PROBLEM TO SOLVE: Copy every line of the following data that includes the string "agent".

GIVEN RECORDS:
* * * *
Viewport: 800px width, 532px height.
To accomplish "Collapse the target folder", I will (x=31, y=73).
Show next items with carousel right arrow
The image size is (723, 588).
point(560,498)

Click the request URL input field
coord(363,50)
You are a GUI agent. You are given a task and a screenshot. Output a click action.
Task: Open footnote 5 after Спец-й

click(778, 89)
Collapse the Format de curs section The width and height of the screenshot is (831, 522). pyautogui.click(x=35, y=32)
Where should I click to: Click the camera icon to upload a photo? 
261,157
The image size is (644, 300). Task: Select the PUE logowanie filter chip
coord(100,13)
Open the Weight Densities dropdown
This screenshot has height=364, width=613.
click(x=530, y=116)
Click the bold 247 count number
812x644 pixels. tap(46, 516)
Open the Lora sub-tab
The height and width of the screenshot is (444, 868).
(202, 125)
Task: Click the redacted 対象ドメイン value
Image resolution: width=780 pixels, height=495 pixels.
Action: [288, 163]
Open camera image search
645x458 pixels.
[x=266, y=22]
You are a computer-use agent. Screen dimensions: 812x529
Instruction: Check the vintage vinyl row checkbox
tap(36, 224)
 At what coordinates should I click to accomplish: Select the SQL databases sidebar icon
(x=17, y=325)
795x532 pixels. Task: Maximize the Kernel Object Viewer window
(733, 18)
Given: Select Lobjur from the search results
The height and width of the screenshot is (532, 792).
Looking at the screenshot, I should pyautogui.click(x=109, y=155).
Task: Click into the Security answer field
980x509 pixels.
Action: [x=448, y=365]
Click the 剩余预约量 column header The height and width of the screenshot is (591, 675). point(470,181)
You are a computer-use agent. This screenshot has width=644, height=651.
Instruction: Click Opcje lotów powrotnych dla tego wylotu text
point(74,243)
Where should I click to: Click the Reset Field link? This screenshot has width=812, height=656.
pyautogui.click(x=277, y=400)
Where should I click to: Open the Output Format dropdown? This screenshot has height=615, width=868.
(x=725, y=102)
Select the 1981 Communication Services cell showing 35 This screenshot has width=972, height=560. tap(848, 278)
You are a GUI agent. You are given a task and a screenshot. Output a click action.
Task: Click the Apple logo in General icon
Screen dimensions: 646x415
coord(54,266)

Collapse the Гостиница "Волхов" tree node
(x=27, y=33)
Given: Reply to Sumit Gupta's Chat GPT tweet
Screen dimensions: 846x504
* * * *
FINISHED EXERCISE:
You are a GUI agent. You are given a task and a screenshot. Output a click action.
You are a computer-use agent. Screen dimensions: 812x529
You are a computer-use agent. This screenshot has width=644, height=651.
You are a GUI agent. You are given a task and a screenshot. Output a click action.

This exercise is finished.